First and foremost, we work for the Strata Corporation and offer our advice and recommendations solely in what we believe to be the Corporation’s best interests. This position can, and often does, fly in the face of what some individual owners consider their own interests, so it is important to ensure that everyone understands our motives and philosophy from the outset.
Your Strata Corporation is a business.!!
This is a simple statement but, we wager, one that many owners have rarely if ever heard. The “business” of the Strata is quite simple – to manage the assets of the Corporation for the benefit of its “shareholders” – just like any other.
“What does that have to do with me?” you ask. “I’m a homeowner, not a shareholder.”…and there’s the rub. As a Strata Lot owner, your rights (and your obligations) far more closely resemble those of a company shareholder, than those of a single-family homeowner.
As part of the purchase agreement, your “share” in the Strata Corporation entitles you to live in the space that you call your “home”. What you did not do was move into a “house”, over which, you have absolute control. In fact, you moved in to the Strata Corporation’s “asset” and, if the “business” is operating properly, you will be able to live in the well maintained “home” that your real estate agent sold you.
What this means, however, is that some decisions the Strata Corporation must take, in the best interests of ALL shareholders, will not necessarily be the choice you might make as a “house” owner. That said, we think you’ll find it much easier to appreciate the operational decisions that the Corporation is obliged to make if you look at things from this perspective.
The British Columbia Strata Property Act (1998), consisting of the Act, its Regulation, and its supplementary Instruction Guides (the latter is now out of print but available through the Financial Institutions Commission www.fic.gov.bc.ca) and its predecessors going back to the early 1970’s, have been developed to govern the relationship between the Strata Corporation and its Owners (Shareholders).
To our knowledge, it is the only form of property ownership, other than a Cooperative, that requires such extensive legal stewardship and oversight, and we strongly recommend that each Strata owner take the time to read these
documents. Whether you appreciate it or not, they have a very strong influence on your life.
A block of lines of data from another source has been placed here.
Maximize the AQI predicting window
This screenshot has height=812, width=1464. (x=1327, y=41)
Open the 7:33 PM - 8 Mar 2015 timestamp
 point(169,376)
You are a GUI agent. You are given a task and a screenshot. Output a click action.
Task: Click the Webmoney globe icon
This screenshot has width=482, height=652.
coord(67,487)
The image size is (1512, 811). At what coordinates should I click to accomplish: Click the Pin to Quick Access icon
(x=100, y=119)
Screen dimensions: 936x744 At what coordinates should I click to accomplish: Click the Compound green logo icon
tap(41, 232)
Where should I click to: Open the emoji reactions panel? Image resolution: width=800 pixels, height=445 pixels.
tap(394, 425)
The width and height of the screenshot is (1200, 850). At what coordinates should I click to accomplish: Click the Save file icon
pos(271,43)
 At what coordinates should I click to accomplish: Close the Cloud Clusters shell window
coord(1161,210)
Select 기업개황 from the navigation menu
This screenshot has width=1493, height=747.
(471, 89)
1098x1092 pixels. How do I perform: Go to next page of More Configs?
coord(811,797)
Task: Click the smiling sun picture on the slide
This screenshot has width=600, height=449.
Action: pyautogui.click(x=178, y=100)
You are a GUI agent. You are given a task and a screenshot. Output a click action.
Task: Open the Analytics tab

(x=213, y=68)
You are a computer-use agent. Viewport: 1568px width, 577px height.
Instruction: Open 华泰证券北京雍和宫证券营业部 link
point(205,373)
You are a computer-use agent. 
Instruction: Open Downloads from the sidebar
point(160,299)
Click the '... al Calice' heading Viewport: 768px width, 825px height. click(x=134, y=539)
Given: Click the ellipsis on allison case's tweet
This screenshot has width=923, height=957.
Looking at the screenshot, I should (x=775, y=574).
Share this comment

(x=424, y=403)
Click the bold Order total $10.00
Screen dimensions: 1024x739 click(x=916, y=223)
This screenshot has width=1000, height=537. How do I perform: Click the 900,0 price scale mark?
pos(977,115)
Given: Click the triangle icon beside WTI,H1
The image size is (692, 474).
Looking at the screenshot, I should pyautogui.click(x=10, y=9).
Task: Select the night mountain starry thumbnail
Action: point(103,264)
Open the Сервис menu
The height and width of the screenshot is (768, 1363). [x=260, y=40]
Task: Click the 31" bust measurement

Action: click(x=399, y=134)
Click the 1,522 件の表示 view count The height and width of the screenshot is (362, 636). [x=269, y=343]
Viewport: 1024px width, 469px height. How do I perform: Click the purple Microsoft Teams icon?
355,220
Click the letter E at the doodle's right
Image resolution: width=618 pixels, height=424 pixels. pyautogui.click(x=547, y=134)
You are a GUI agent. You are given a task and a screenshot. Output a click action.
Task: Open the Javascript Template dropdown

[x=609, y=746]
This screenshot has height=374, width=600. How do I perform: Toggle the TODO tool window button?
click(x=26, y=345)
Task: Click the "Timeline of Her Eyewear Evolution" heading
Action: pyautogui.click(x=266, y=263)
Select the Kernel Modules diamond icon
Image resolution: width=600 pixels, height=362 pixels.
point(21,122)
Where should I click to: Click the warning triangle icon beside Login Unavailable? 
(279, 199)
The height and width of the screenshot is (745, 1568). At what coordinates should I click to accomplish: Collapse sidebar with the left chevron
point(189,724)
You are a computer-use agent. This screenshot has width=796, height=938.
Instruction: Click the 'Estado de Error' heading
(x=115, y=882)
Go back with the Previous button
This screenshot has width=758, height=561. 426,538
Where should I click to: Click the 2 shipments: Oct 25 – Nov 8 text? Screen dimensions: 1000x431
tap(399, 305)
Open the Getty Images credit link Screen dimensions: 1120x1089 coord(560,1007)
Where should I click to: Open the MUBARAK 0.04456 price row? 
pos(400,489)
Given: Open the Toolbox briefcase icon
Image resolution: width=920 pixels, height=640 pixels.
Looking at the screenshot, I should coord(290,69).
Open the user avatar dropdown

At times in our reviews, we step beyond the pragmatic maintenance commentary to discuss the Corporation’s responsibility in regard to Risk Management and its legal obligations under the SPA, and a number of other Acts and Regulations that impact its operations. This will include examples of specific conditions observed during our site inspection that may highlight the Corporation’s poor practices, or an individual owner’s decision to make unilateral changes.
While we have no wish to embarrass the owners or the corporate directors, it is important that all parties understand why it is imperative that the Corporation takes a leading role in the process, even though the owner may resent the “intrusion”. In turn, the Directors must appreciate why they cannot abrogate the Corporation’s obligations, and leave owners to manage maintenance requirements for which, it is responsible.
All that said; we make our recommendations to, and solely for our client, the Strata Corporation, based on the accepted industry practices of professional property and asset managers, and our own local experience of more than 30 years in building maintenance and property management.